Method Best For Limitations
Model Soups Same-task ensembles Dilutes task-specific knowledge
Task Arithmetic 2-3 models Interference grows with model count
TIES-Merging Multi-task merging Requires careful density tuning
DARE Large model counts Random dropping can lose information
SLERP Two-model merging Doesn’t scale to many models
Passthrough Architecture innovation Unpredictable behavior
Evolutionary Automated optimization Requires benchmark data for optimization

Emerging Directions

The field is rapidly evolving. Recent developments include:

Model Stock: Efficient merging that approximates the optimal center of weight distribution using geometric properties, requiring only a few fine-tuned models.

DELLA-Merging: Magnitude-aware pruning that assigns higher survival probability to large-magnitude parameters, combining the benefits of TIES and DARE.

Cross-Modal Merging: Techniques for merging models across modalities—combining vision encoders with language models without explicit multimodal training.

Merging as Regularization: Using merging during training to improve generalization, rather than only for post-hoc model combination.


Model merging represents a fundamental insight: knowledge in neural networks is distributed and compositional.

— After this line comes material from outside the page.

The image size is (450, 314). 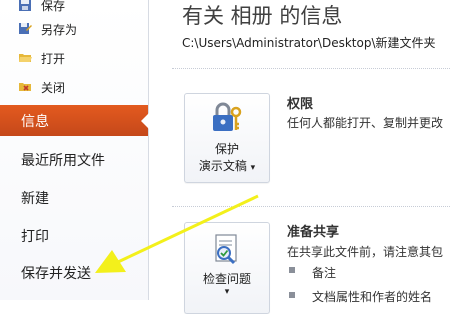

The weights of a fine-tuned model encode not just a point solution, but a direction in a high-dimensional space. By understanding and manipulating these directions, we can create models that inherit—and transcend—their ancestors.

The technique won’t replace training entirely. Pre-training and fine-tuning remain essential for creating the building blocks. But merging offers a powerful alternative for combining these blocks, enabling capabilities that would be expensive or impossible to achieve through training alone.

As the open-source ecosystem grows, the space of possible merges expands combinatorially. The question is no longer whether merging works, but how to navigate this vast space efficiently. Evolutionary methods, better theoretical understanding, and improved tooling are pointing toward a future where model creation becomes less about training from scratch and more about intelligent composition of existing knowledge.